--- DIRECTIONS ---
Write out, without any change, the lines in the material below that run from the line with "Given: Expand video to fullscreen" through the line with "Image resolution: width=640", both included.

--- DATA IN THIS EXERCISE ---
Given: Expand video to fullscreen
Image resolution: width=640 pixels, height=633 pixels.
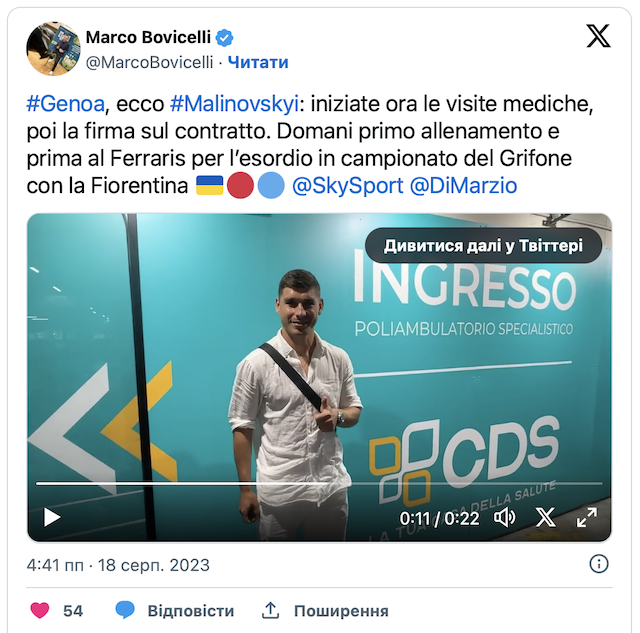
...
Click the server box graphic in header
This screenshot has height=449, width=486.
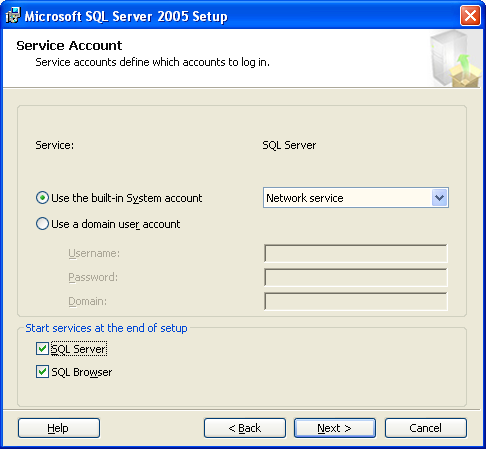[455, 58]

--- THE ANSWER ---
Given: Expand video to fullscreen
Image resolution: width=640 pixels, height=633 pixels.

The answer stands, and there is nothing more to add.